Each line below must be reproduced exactly.

**** Data excerpts ****

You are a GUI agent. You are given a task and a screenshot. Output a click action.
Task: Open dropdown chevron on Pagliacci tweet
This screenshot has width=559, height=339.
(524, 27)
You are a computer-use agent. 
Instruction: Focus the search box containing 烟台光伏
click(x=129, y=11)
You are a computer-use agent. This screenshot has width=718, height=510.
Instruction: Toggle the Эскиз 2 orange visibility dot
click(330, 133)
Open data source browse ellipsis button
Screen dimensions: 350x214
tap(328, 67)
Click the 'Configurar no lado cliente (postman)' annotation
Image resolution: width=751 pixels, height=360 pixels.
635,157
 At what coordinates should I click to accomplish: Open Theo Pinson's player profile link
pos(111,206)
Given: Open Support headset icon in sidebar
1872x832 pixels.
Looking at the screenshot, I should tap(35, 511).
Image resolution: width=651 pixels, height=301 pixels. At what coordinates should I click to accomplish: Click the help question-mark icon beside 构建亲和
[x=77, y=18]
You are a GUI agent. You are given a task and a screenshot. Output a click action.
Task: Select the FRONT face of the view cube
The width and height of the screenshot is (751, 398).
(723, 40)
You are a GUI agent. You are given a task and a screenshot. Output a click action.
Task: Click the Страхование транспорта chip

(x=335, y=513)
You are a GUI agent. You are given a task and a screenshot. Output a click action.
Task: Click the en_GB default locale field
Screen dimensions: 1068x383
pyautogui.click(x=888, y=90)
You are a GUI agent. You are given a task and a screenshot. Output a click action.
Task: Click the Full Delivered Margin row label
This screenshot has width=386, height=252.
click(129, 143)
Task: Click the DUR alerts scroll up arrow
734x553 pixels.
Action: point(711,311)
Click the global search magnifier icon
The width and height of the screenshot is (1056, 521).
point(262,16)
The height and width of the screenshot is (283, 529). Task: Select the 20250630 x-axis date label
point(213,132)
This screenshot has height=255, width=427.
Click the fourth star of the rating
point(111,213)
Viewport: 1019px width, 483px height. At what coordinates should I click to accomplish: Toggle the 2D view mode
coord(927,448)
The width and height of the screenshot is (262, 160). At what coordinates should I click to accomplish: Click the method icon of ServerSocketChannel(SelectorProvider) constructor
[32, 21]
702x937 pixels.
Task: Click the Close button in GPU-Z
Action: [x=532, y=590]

****

Result:
You are a GUI agent. You are given a task and a screenshot. Output a click action.
Task: Open dropdown chevron on Pagliacci tweet
This screenshot has width=559, height=339.
(524, 27)
You are a computer-use agent. 
Instruction: Focus the search box containing 烟台光伏
click(x=129, y=11)
You are a computer-use agent. This screenshot has width=718, height=510.
Instruction: Toggle the Эскиз 2 orange visibility dot
click(330, 133)
Open data source browse ellipsis button
Screen dimensions: 350x214
tap(328, 67)
Click the 'Configurar no lado cliente (postman)' annotation
Image resolution: width=751 pixels, height=360 pixels.
635,157
 At what coordinates should I click to accomplish: Open Theo Pinson's player profile link
pos(111,206)
Given: Open Support headset icon in sidebar
1872x832 pixels.
Looking at the screenshot, I should tap(35, 511).
Image resolution: width=651 pixels, height=301 pixels. At what coordinates should I click to accomplish: Click the help question-mark icon beside 构建亲和
[x=77, y=18]
You are a GUI agent. You are given a task and a screenshot. Output a click action.
Task: Select the FRONT face of the view cube
The width and height of the screenshot is (751, 398).
(723, 40)
You are a GUI agent. You are given a task and a screenshot. Output a click action.
Task: Click the Страхование транспорта chip

(x=335, y=513)
You are a GUI agent. You are given a task and a screenshot. Output a click action.
Task: Click the en_GB default locale field
Screen dimensions: 1068x383
pyautogui.click(x=888, y=90)
You are a GUI agent. You are given a task and a screenshot. Output a click action.
Task: Click the Full Delivered Margin row label
This screenshot has width=386, height=252.
click(129, 143)
Task: Click the DUR alerts scroll up arrow
734x553 pixels.
Action: point(711,311)
Click the global search magnifier icon
The width and height of the screenshot is (1056, 521).
point(262,16)
The height and width of the screenshot is (283, 529). Task: Select the 20250630 x-axis date label
point(213,132)
This screenshot has height=255, width=427.
Click the fourth star of the rating
point(111,213)
Viewport: 1019px width, 483px height. At what coordinates should I click to accomplish: Toggle the 2D view mode
coord(927,448)
The width and height of the screenshot is (262, 160). At what coordinates should I click to accomplish: Click the method icon of ServerSocketChannel(SelectorProvider) constructor
[32, 21]
702x937 pixels.
Task: Click the Close button in GPU-Z
Action: [x=532, y=590]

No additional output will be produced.